*BRIEF 1*:
In the Tika documentation, rewrite the part that runs from "tuple[int, str |" to "option (usually ‘type’).", putting "content types" in place of "MIME types".
*BRIEF 2*:
Extend the Tika documentation past its final line.

*PAGE*:
+++

Detect the language of a single file using Tika.

Parameters:
  • option (str) – Detection option (usually ‘file’).

  • url_or_path (str | Path | BinaryIO) – File to analyze as URL, path, or file-like object.

  • server_endpoint (str) – Tika server URL. Defaults to SERVER_ENDPOINT.

  • verbose (int) – Logging verbosity level. Defaults to VERBOSE.

  • tika_server_jar (Path) – Path to Tika server JAR. Defaults to TIKA_SERVER_JAR.

  • response_mime_type (str) – Expected response format. Defaults to “text/plain”.

  • services (dict[str, str] | None) – Dict mapping options to service endpoints. Defaults to {‘file’: ‘/language/stream’}.

  • request_options (dict[str, Any] | None) – Additional request options. Defaults to None.

Returns:

Tuple containing HTTP status code and detected language code.

Return type:

tuple[int, str | bytes | BinaryIO]

Raises:

TikaError – If the specified option is not valid.

async tika.core.detect_type(option, url_or_paths, server_endpoint='http://localhost:9998', verbose=0, tika_server_jar=PosixPath('/home/runner/work/tika-python/tika-python/src/tika/jars/tika-server-standard-3.0.0.jar'), response_mime_type='text/plain', services=None)[source]#

Detect MIME types of files using Tika.

Parameters:
  • option (str) – Detection option (usually ‘type’).

  • url_or_paths (Iterable[str | Path | BinaryIO]) – Files to analyze as URLs, paths, or file-like objects.

  • server_endpoint (str) – Tika server URL. Defaults to SERVER_ENDPOINT.

  • verbose (int) – Logging verbosity level. Defaults to VERBOSE.

  • tika_server_jar (Path) – Path to Tika server JAR. Defaults to TIKA_SERVER_JAR.

  • response_mime_type (str) – Expected response format. Defaults to “text/plain”.

  • services (dict[str, str] | None) – Dict mapping options to service endpoints. Defaults to {‘type’: ‘/detect/stream’}.

+++

*EXTRACTED DATA*:

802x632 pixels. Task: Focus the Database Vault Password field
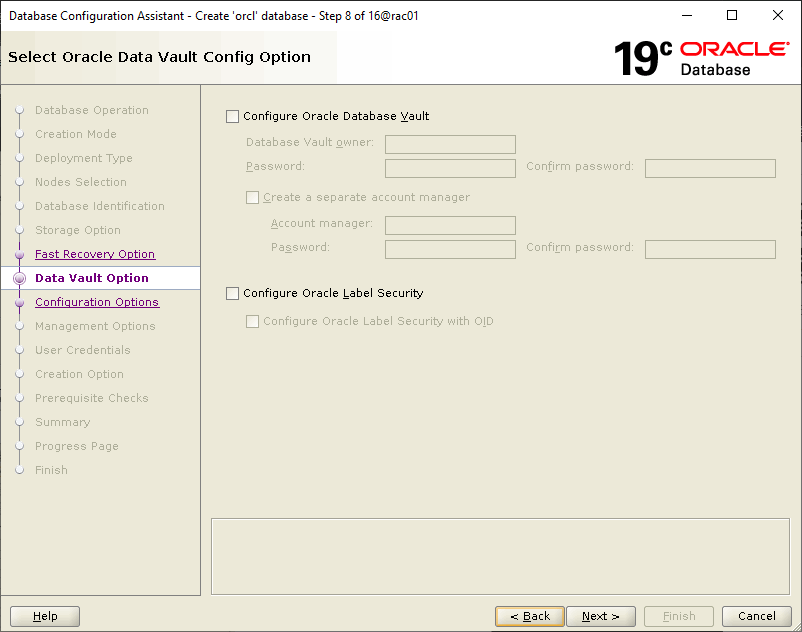[450, 168]
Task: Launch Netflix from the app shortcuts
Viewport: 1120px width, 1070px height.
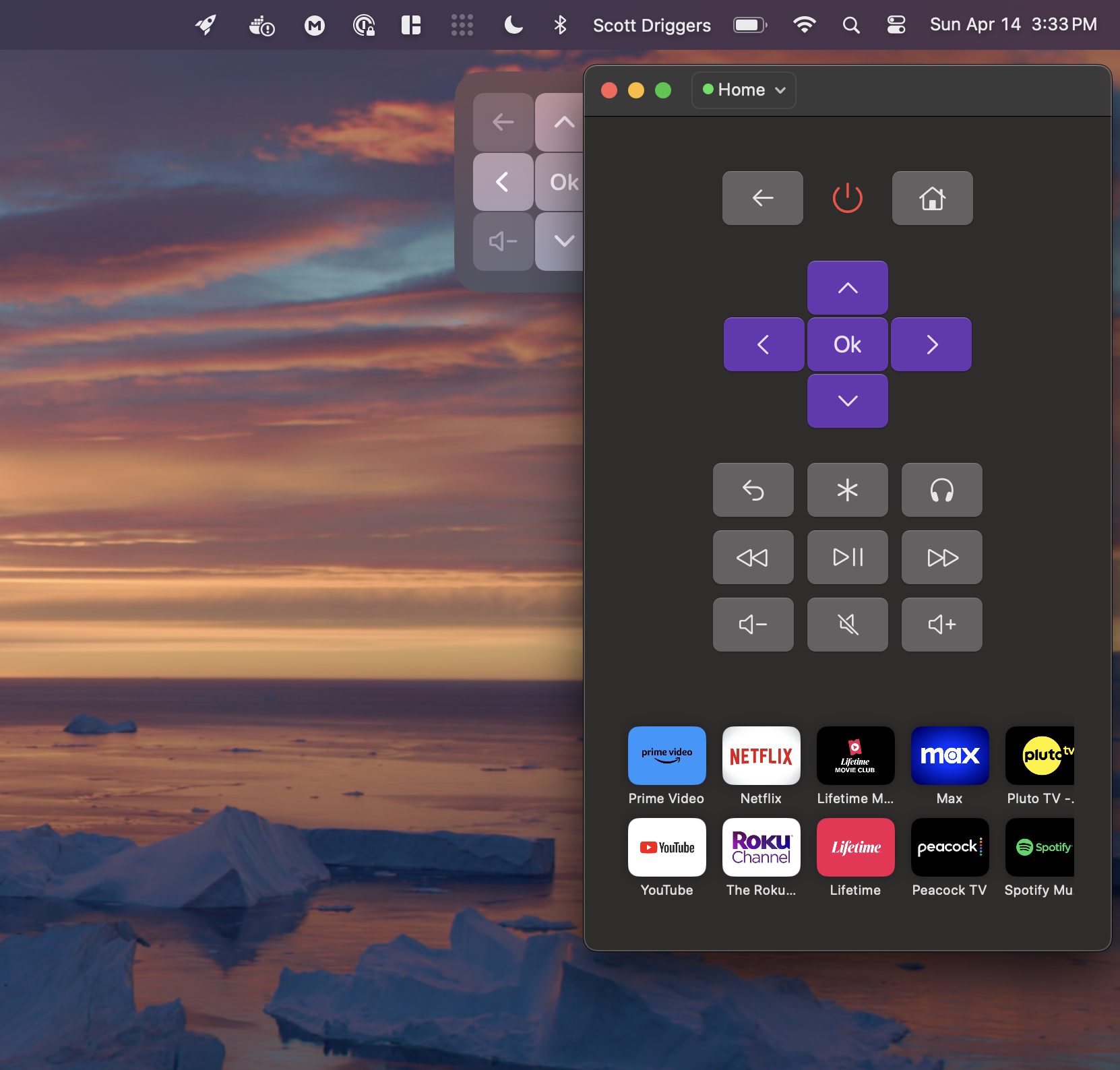Action: (760, 756)
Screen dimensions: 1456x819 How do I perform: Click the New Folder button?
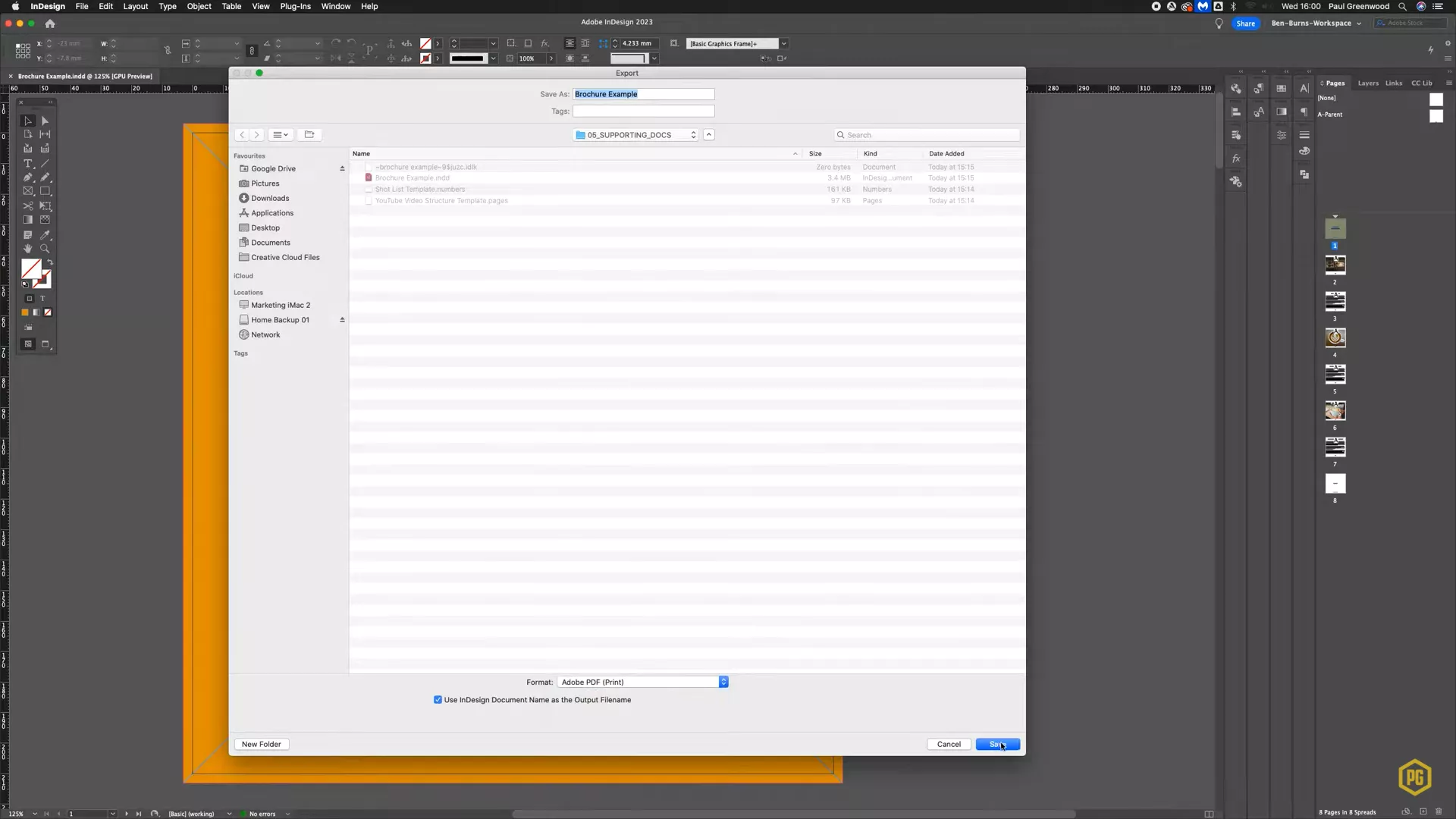click(261, 744)
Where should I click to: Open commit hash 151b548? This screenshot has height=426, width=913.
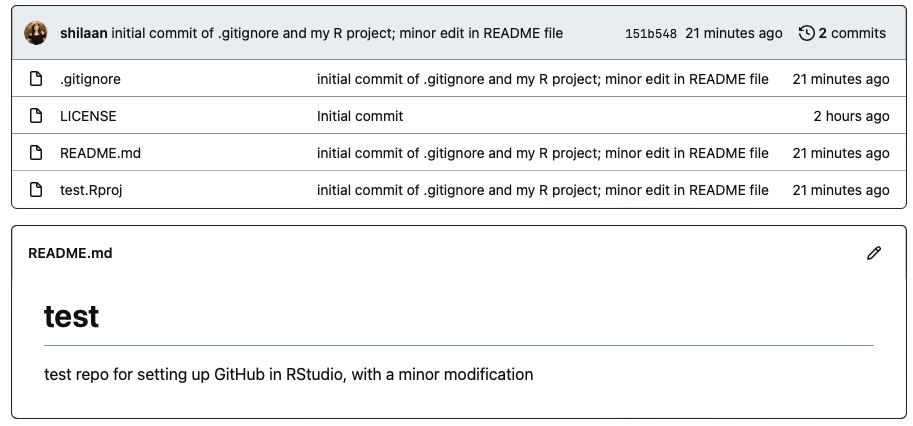coord(650,34)
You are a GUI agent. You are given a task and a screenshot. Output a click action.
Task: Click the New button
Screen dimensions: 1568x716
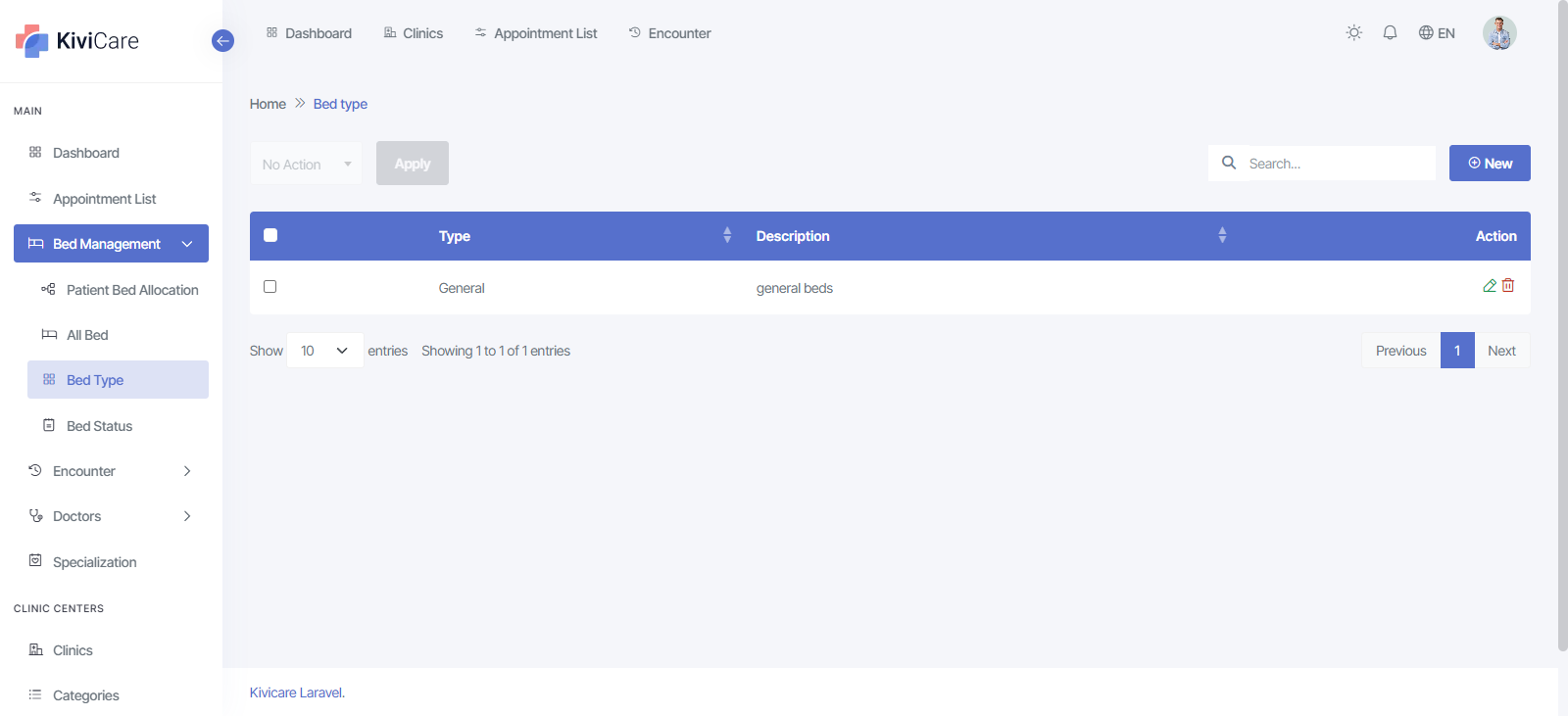1490,164
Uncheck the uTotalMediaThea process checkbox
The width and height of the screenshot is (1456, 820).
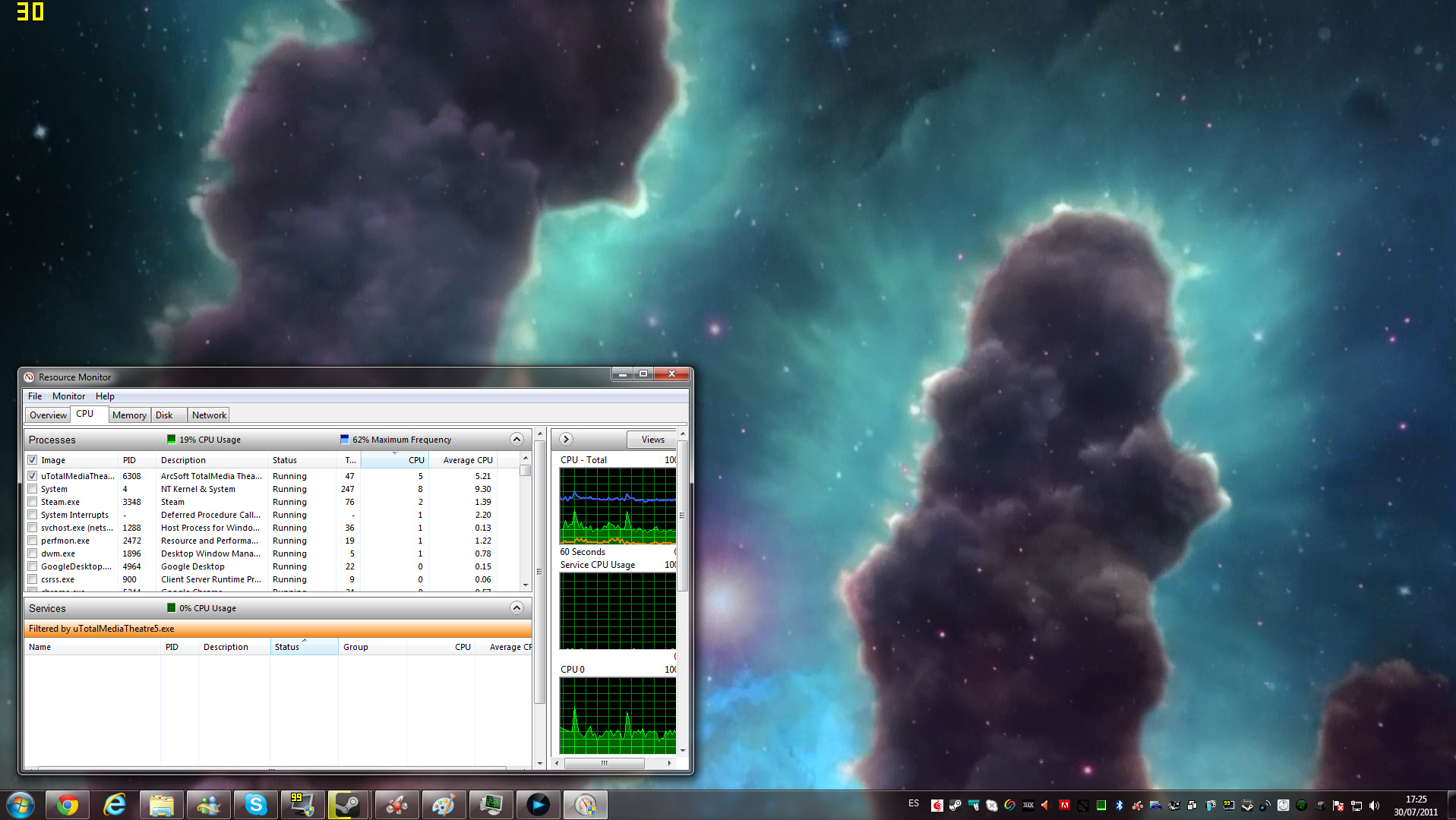pyautogui.click(x=33, y=476)
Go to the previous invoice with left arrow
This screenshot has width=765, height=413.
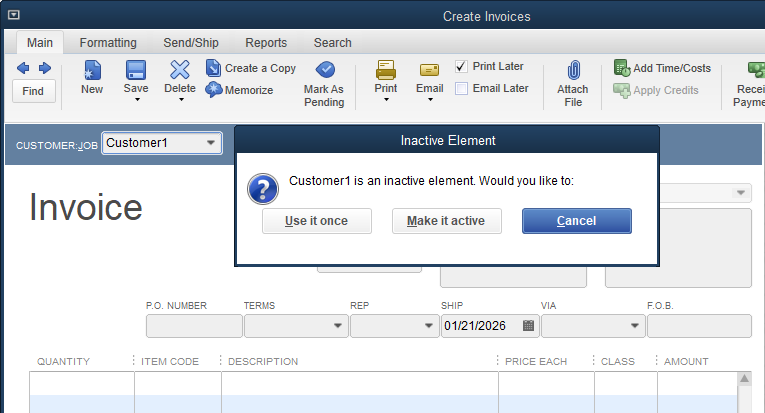tap(23, 68)
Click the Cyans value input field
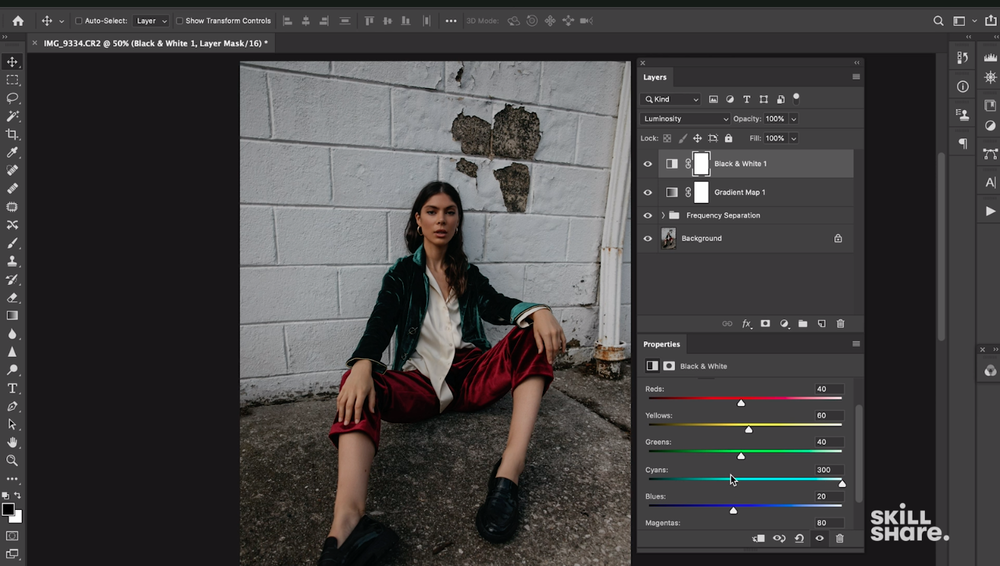The height and width of the screenshot is (566, 1000). [x=827, y=470]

+++

*TASK RESPONSE 1*:
tuple[int, str | bytes | BinaryIO]

Raises:

TikaError – If the specified option is not valid.

async tika.core.detect_type(option, url_or_paths, server_endpoint='http://localhost:9998', verbose=0, tika_server_jar=PosixPath('/home/runner/work/tika-python/tika-python/src/tika/jars/tika-server-standard-3.0.0.jar'), response_mime_type='text/plain', services=None)[source]#

Detect content types of files using Tika.

Parameters:
  • option (str) – Detection option (usually ‘type’).

*TASK RESPONSE 2*:
Returns:

List of tuples containing (HTTP status code, detected MIME type) for each file.

Return type:

list[tuple[int, str | bytes | BinaryIO]]

async tika.core.detect_type_1(option, url_or_path, server_endpoint='http://localhost:9998', verbose=0, tika_server_jar=PosixPath('/home/runner/work/tika-python/tika-python/src/tika/jars/tika-server-standard-3.0.0.jar'), response_mime_type='text/plain', services=None, config_path=None, request_options=None)[source]#

Detect MIME type of a single file using Tika.

Parameters:
  • option (str) – Detection option (usually ‘type’).

  • url_or_path (str | Path | BinaryIO) – File to analyze as URL, path, or file-like object.

  • server_endpoint (str) – Tika server URL. Defaults to SERVER_ENDPOINT.

  • verbose (int) – Logging verbosity level. Defaults to VERBOSE.

  • tika_server_jar (Path) – Path to Tika server JAR. Defaults to TIKA_SERVER_JAR.

  • response_mime_type (str) – Expected response format. Defaults to “text/plain”.

  • services (dict[str, Any] | None) – Dict mapping options to service endpoints. Defaults to {‘type’: ‘/detect/stream’}.

  • config_path (str | None) – Path to Tika config file. Defaults to None.

  • request_options (dict[str, Any] | None) – Additional request options. Defaults to None.

Returns:

Tuple containing HTTP status code and detected MIME type.

Return type:

tuple[int, str | bytes | BinaryIO]

Raises:

TikaError – If the specified option is not valid.

async tika.core.get_config(option, server_endpoint='http://localhost:9998', verbose=0, tika_server_jar=PosixPath('/home/runner/work/tika-python/tika-python/src/tika/jars/tika-server-standard-3.0.0.jar'), response_mime_type='application/json', services=None, request_options=None)[source]#

Retrieves configuration information from the Tika server.

Makes a GET request to the Tika server to fetch configuration details about various server capabilities including parsers, detectors, and MIME types.

Parameters:
  • option (str) – The configuration to retrieve. Must be one of: - “mime-types”: List of supported MIME types - “detectors”: Available content type detectors - “parsers”: Available document parsers

  • server_endpoint (str) – URL of the Tika server. Defaults to SERVER_ENDPOINT.

  • verbose (int) – Level of logging verbosity. Defaults to VERBOSE.

  • tika_server_jar (Path) – Path to the Tika server JAR file. Defaults to TIKA_SERVER_JAR.

  • response_mime_type (str) – Expected MIME type of the response. Defaults to “application/json”.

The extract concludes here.